━━━━━ TEXTE FOURNI
Historiquement, l’hôtellerie est un secteur rigide où la hiérarchie a toujours été importante. Les nouvelles générations cherchent davantage à travailler en mode «projets». Elles veulent un système plus horizontal. Nous devons sortir de certains carcans devenus un peu has been. Car le luxe ne veut pas dire être coincé. Cela fait de nombreuses années que nos clients nous le suggèrent. En allégeant dernièrement son dress code, l’Ecole hôtelière de Lausanne a fait un pas dans une direction qui me semble tout à fait appropriée. En résumé, nous devons devenir plus agiles et plus flexibles, mais en gardant notre qualité.

Cela passe aussi par un changement en termes de formation.
En effet, il faut accepter aujourd’hui que l’on forme des jeunes qui vont peut-être rester à peine une année, puis partir faire autre chose. Il nous faut travailler sur un volume d’employés qualifiés, au travers d’une école de formation axée sur le savoir-être, élément essentiel dans les métiers de service et du luxe. Mais cela n’empêche pas le fait de devoir travailler sur différents programmes en interne pour favoriser leur rétention.
━━━━━━━━━━
━━━━━ DONNÉES
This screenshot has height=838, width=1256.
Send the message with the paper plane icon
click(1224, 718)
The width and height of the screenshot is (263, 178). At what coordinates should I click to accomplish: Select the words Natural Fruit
━━━━━━━━━━
• **CONSIGNES**:
#1 D'après le texte sur l'hôtellerie, quel établissement a récemment allégé son dress code ?
#2 Poursuivez le texte sur l'hôtellerie et la formation des jeunes à partir de sa dernière phrase.
Ce matériel provient d'une source différente de celle du texte.

• **RÉPONSES PAR TÂCHE**:
#1 L'Ecole hôtelière de Lausanne.

#2
Les horaires irréguliers sont aussi souvent montrés du doigt.
Nous pouvons proposer des horaires plus continus dans certains services. De nombreux établissements le font déjà. Cela dit, nous avons observé que beaucoup d’employés ont organisé leur vie en fonction des horaires classiques dans le secteur. Ils veulent en quelque sorte pouvoir disposer d’un choix à la carte. Beaucoup ne veulent surtout pas de routine. Et dans notre domaine, ils sont servis. Dans quel autre métier peut-on organiser le mariage de Phil Collins, servir le petit-déjeuner à Xi Jinping ou saluer le président français Macron? Il y a beaucoup d’opportunités et tellement de choses extraordinaires qui se passent dans un hôtel.

Depuis la fin de la pandémie, quelles sont les évolutions marquantes dans le secteur de l’hôtellerie?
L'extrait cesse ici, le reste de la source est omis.